St. Pölten (OTS) – Der für die Energie zuständige LH-Stellvertreter
Stephan Pernkopf
reagiert auf die Ansage von Bundeskanzler Christian Stocker: „Die
Steuern auf Sprit müssen zumindest temporär gesenkt werden, um die
Menschen und die Wirtschaft zu entlasten und das Leben leichter zu
machen. Im Moment profitiert aber auch der Staat selbst von den
gestiegenen Kosten an der Zapfsäule. Das darf nicht sein, es braucht
eine Steuerreduktion, denn die momentanen Mehreinnahmen sind ja
ohnehin nicht vom Finanzministerium budgetiert. Zudem würden solche
Maßnahmen auch inflationsdämpfend wirken. Diese Forderungen greift
der Bundeskanzler jetzt auf und das ist gut so!“
Etwa die Hälfte des Spritpreises machen die staatlichen Abgaben
aus. Diese beinhalten die Mineralölsteuer, die CO2-Bepreisung und die
Mehrwertsteuer. Damit steigen durch höhere Ölpreise auch die
Steuereinnahmen.
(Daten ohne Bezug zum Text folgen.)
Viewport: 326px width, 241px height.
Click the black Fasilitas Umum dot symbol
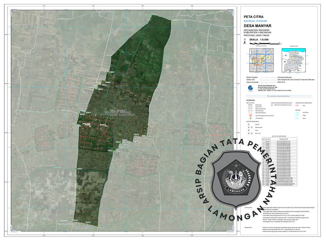coord(272,105)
Im Sinne der Entlastung der Bürgerinnen und Bürger
soll daher die Abgabenlast – zumindest vorübergehend – budgetneutral
reduziert werden, erklärte Pernkopf schon in der Vorwoche gemeinsam
mit Prof. Daniel Varro vom Zentrum für Versorgungssicherheit der Uni
Krems.
„Außergewöhnliche Zeiten benötigen außergewöhnliche Maßnahmen.
Das Leben muss wieder leichter werden und diese Maßnahmen tragen
entscheidend dazu bei“, betont der LH-Stellvertreter.